======== Given data ========

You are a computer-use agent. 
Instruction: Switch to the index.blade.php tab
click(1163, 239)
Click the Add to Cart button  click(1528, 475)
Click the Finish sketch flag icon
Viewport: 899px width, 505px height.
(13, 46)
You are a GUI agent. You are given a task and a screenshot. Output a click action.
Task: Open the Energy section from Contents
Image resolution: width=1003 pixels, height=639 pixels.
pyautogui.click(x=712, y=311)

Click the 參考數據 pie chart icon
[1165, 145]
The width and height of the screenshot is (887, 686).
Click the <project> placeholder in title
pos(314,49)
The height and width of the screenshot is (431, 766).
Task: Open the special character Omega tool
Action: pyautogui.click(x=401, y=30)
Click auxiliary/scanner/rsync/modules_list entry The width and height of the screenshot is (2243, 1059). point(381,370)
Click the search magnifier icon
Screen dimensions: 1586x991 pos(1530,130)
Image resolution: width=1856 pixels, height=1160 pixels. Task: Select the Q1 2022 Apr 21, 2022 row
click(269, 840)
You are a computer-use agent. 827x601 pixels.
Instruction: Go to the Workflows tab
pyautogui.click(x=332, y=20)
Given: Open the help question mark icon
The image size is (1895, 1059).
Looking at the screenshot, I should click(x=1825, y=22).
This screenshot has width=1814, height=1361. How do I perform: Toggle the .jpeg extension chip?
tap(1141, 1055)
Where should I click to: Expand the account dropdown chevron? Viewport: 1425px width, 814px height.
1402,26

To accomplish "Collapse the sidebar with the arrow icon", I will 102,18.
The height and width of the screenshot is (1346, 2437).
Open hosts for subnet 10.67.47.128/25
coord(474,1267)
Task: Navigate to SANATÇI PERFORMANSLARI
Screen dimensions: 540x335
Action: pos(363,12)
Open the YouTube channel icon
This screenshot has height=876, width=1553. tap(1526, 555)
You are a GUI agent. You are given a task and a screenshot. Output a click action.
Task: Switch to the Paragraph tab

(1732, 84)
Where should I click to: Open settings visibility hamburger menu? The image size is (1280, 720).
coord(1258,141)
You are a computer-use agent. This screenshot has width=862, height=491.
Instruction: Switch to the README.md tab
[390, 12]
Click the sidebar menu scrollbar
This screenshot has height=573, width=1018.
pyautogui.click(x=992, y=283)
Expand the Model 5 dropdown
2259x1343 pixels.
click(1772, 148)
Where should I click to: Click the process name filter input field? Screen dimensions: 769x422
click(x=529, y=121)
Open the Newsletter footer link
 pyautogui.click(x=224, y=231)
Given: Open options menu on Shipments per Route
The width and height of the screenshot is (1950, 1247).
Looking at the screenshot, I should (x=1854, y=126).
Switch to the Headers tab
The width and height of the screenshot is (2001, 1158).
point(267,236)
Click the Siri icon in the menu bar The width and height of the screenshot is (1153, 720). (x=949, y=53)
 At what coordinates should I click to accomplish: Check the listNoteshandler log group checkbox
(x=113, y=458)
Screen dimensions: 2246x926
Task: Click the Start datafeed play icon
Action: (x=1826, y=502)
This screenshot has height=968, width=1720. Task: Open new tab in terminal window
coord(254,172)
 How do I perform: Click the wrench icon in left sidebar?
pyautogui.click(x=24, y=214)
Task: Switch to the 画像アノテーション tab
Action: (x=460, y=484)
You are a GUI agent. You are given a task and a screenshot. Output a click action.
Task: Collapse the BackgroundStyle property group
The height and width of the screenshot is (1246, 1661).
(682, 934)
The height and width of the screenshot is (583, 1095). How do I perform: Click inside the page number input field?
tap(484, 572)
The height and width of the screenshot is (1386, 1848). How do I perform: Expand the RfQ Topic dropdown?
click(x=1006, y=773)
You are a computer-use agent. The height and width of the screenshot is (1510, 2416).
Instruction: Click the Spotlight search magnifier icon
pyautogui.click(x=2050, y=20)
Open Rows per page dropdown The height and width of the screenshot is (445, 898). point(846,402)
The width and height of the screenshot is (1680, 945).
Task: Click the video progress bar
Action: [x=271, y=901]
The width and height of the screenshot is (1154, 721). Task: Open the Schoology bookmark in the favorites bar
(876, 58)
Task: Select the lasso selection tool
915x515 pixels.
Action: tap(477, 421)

========

An exact copy of every entry is what is needed here.

# Problem solution
You are a computer-use agent. 
Instruction: Switch to the index.blade.php tab
click(1163, 239)
Click the Add to Cart button  click(1528, 475)
Click the Finish sketch flag icon
Viewport: 899px width, 505px height.
(13, 46)
You are a GUI agent. You are given a task and a screenshot. Output a click action.
Task: Open the Energy section from Contents
Image resolution: width=1003 pixels, height=639 pixels.
pyautogui.click(x=712, y=311)

Click the 參考數據 pie chart icon
[1165, 145]
The width and height of the screenshot is (887, 686).
Click the <project> placeholder in title
pos(314,49)
The height and width of the screenshot is (431, 766).
Task: Open the special character Omega tool
Action: pyautogui.click(x=401, y=30)
Click auxiliary/scanner/rsync/modules_list entry The width and height of the screenshot is (2243, 1059). point(381,370)
Click the search magnifier icon
Screen dimensions: 1586x991 pos(1530,130)
Image resolution: width=1856 pixels, height=1160 pixels. Task: Select the Q1 2022 Apr 21, 2022 row
click(269, 840)
You are a computer-use agent. 827x601 pixels.
Instruction: Go to the Workflows tab
pyautogui.click(x=332, y=20)
Given: Open the help question mark icon
The image size is (1895, 1059).
Looking at the screenshot, I should click(x=1825, y=22).
This screenshot has width=1814, height=1361. How do I perform: Toggle the .jpeg extension chip?
tap(1141, 1055)
Where should I click to: Expand the account dropdown chevron? Viewport: 1425px width, 814px height.
1402,26

To accomplish "Collapse the sidebar with the arrow icon", I will 102,18.
The height and width of the screenshot is (1346, 2437).
Open hosts for subnet 10.67.47.128/25
coord(474,1267)
Task: Navigate to SANATÇI PERFORMANSLARI
Screen dimensions: 540x335
Action: pos(363,12)
Open the YouTube channel icon
This screenshot has height=876, width=1553. tap(1526, 555)
You are a GUI agent. You are given a task and a screenshot. Output a click action.
Task: Switch to the Paragraph tab

(1732, 84)
Where should I click to: Open settings visibility hamburger menu? The image size is (1280, 720).
coord(1258,141)
You are a computer-use agent. This screenshot has width=862, height=491.
Instruction: Switch to the README.md tab
[390, 12]
Click the sidebar menu scrollbar
This screenshot has height=573, width=1018.
pyautogui.click(x=992, y=283)
Expand the Model 5 dropdown
2259x1343 pixels.
click(1772, 148)
Where should I click to: Click the process name filter input field? Screen dimensions: 769x422
click(x=529, y=121)
Open the Newsletter footer link
 pyautogui.click(x=224, y=231)
Given: Open options menu on Shipments per Route
The width and height of the screenshot is (1950, 1247).
Looking at the screenshot, I should (x=1854, y=126).
Switch to the Headers tab
The width and height of the screenshot is (2001, 1158).
point(267,236)
Click the Siri icon in the menu bar The width and height of the screenshot is (1153, 720). (x=949, y=53)
 At what coordinates should I click to accomplish: Check the listNoteshandler log group checkbox
(x=113, y=458)
Screen dimensions: 2246x926
Task: Click the Start datafeed play icon
Action: (x=1826, y=502)
This screenshot has height=968, width=1720. Task: Open new tab in terminal window
coord(254,172)
 How do I perform: Click the wrench icon in left sidebar?
pyautogui.click(x=24, y=214)
Task: Switch to the 画像アノテーション tab
Action: (x=460, y=484)
You are a GUI agent. You are given a task and a screenshot. Output a click action.
Task: Collapse the BackgroundStyle property group
The height and width of the screenshot is (1246, 1661).
(682, 934)
The height and width of the screenshot is (583, 1095). How do I perform: Click inside the page number input field?
tap(484, 572)
The height and width of the screenshot is (1386, 1848). How do I perform: Expand the RfQ Topic dropdown?
click(x=1006, y=773)
You are a computer-use agent. The height and width of the screenshot is (1510, 2416).
Instruction: Click the Spotlight search magnifier icon
pyautogui.click(x=2050, y=20)
Open Rows per page dropdown The height and width of the screenshot is (445, 898). point(846,402)
The width and height of the screenshot is (1680, 945).
Task: Click the video progress bar
Action: [x=271, y=901]
The width and height of the screenshot is (1154, 721). Task: Open the Schoology bookmark in the favorites bar
(876, 58)
Task: Select the lasso selection tool
915x515 pixels.
Action: tap(477, 421)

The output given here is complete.